RÉÉVALUEZ VOS ATTENTES

« Que de choses surviennent sans être attendues, que de choses attendues ne se produisent jamais. »  a écrit le philosophe latin, Sénèque. Son conseil : ajuster vos espérances en fonction des dures réalités de la vie. Vous pouvez râler contre la pluie, pester contre votre collègue lèche-cul, ruminer une remarque désobligeante de votre copine _ c’est uniquement à vous que vous faites du mal. Le ressentiment, c’est avaler du poison en espérant que ce soit l’autre qui en meurt. Souvenez-vous les choses peuvent parfois mal tourner et prendre une tournure positive l’instant d’après.
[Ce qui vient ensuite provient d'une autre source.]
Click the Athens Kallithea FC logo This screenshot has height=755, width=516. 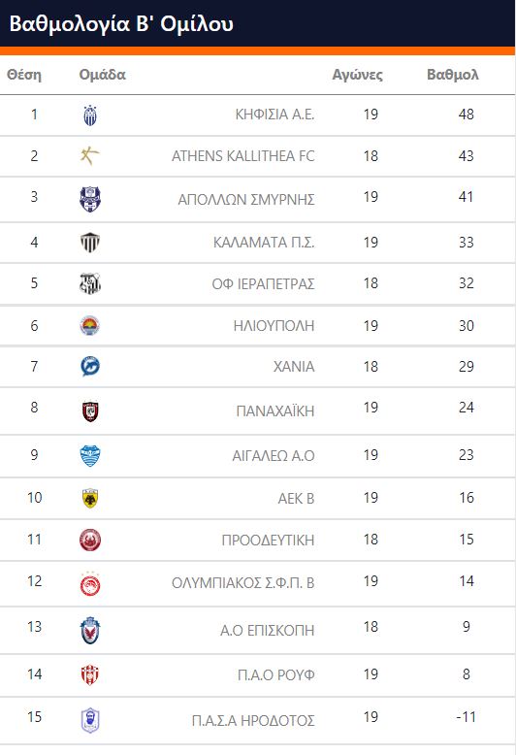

Malene Rydahl nous explique que les danois, connu pour être les habitants du pays le plus heureux du monde,  aiment les choses simples de la vie et ont peu d’ambitions matérialistes, pas de rêves de grandeur. Ils ont des attentes réalistes vis-à-vis de la vie, certains diront même, modérées. Quel rapport avec le bonheur ? Simple : comme les danois ne s’attendent pas être les meilleurs, ni à gagner ou à  briller devant les autres, ils sont plus satisfaits de ce qui est. Si par chance, ils doivent gagner quelque chose, le bonheur est alors multiplié par mille. Heureux comme un danois, de Malene Rydahl (prix du livre optimiste de 2014), aux éditions J’ai lu.

 

Et pour vous donner le goût de vous y mettre, découvrez le film Le goût des merveilles de Eric Besnard, simplement bon.